> On July 17, 2018, 10:52 p.m., Stephan Erb wrote:
> > src/main/java/org/apache/aurora/scheduler/updater/JobUpdateControllerImpl.java
> > Lines 413-417 (patched)
> > <https://reviews.apache.org/r/67696/diff/9/?file=2059744#file2059744line414>
> >
> >     I am a bit confused about this. Can you please elaborate a bit more 
> > when/how you observed this problem?
> >     
> >     I am mostly concerned about race conditions here. 
> >     
> >     For example, say I trigger a job update from config A to B. Shortly 
> > before I update an instance the instance fails or transitions to LOST. 
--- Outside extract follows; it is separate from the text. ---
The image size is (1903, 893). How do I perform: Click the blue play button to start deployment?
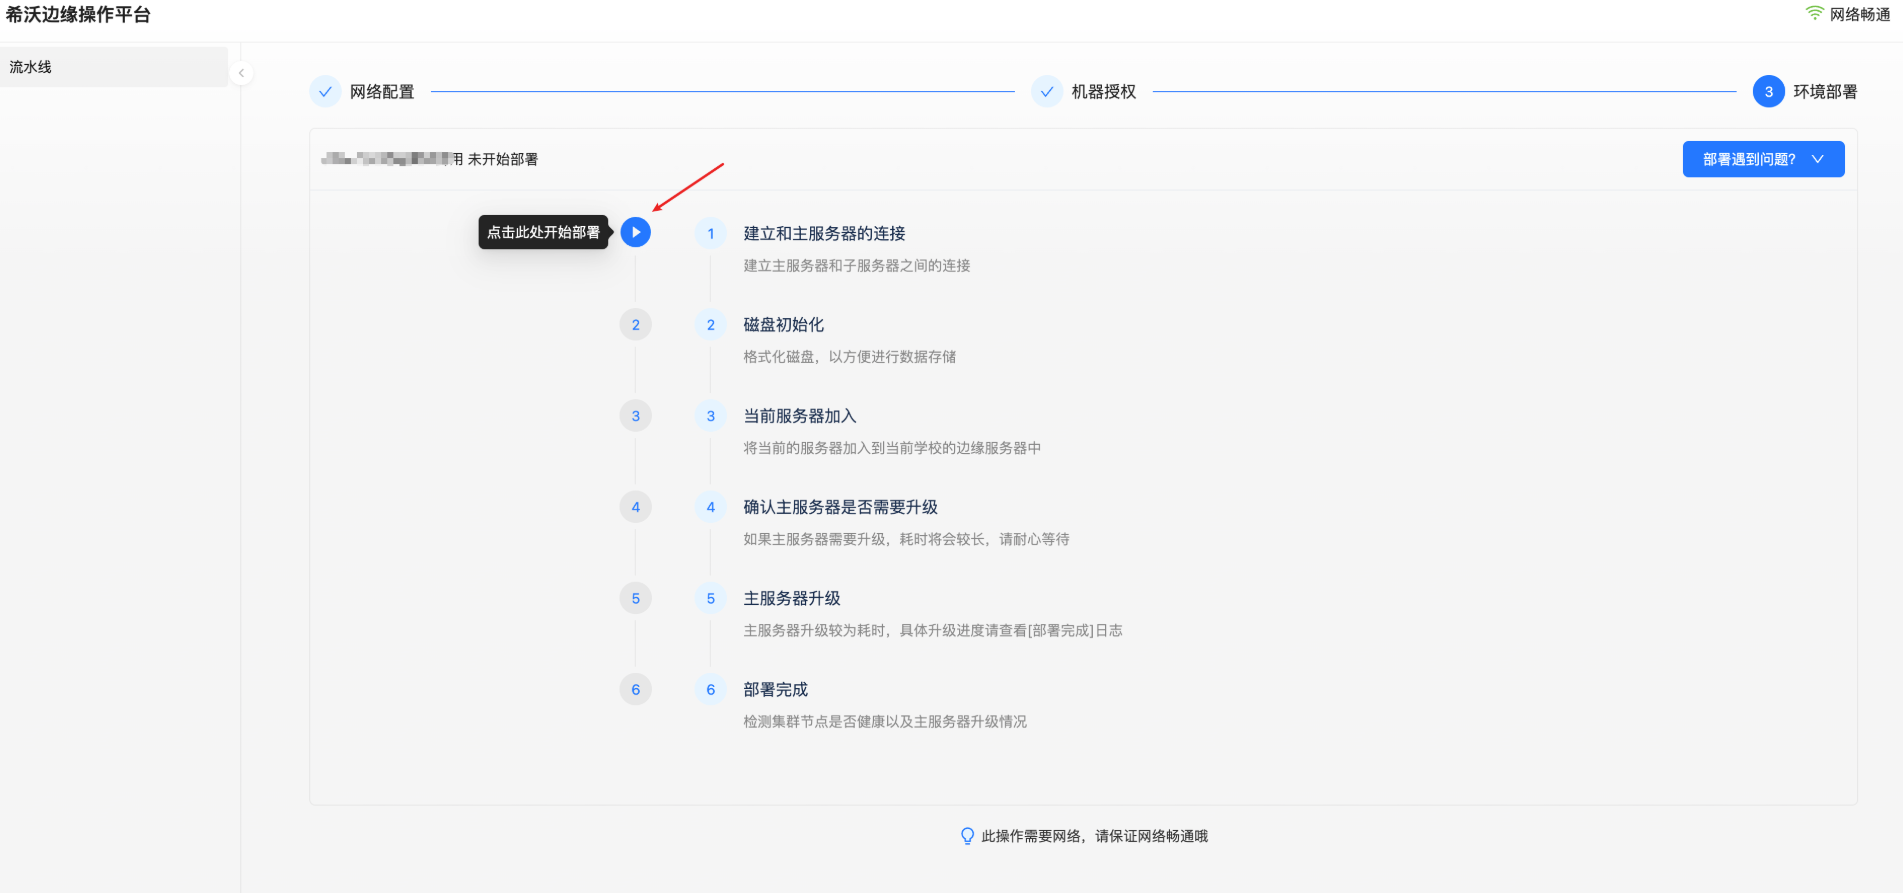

> > Concurrently we might end up hopping into the `instanceChanged` method 
> > here, but bail due to the new guard without ever handling the switch from 
> > config A to B.
> >     
> >     Could be that I am missing something entirely here. Would be great if 
> > you could elaborate.
> 
> Jordan Ly wrote:
>     Good question.
>     
>     When we determine what action we should perform on an instance, we use 
> the config/state we get from these task events. If we are using stale 
> information, we may be producing inaccurate actions to perform. This is a 
> rare scenario but it relies on tons of async events happening at the same 
> time so there is a large delay in event processing. The scenario that I 
> encountered that lead me to introduce this guard was the following:
>     
>     1. Task "ABC-old-1" is being scheduled and goes from ASSIGNED -> RUNNING 
> (RUNNING is now on queue to be evaluated as an update)
>     2. A different previous task finishes updating so instance 1 is added to 
> the working group to be updated. The initial evaluation causes "ABC-old-1" to 
> be moved to KILLING.
>     3. "ABC-old-1" is KILLED and "ABC-new-1" is created and running.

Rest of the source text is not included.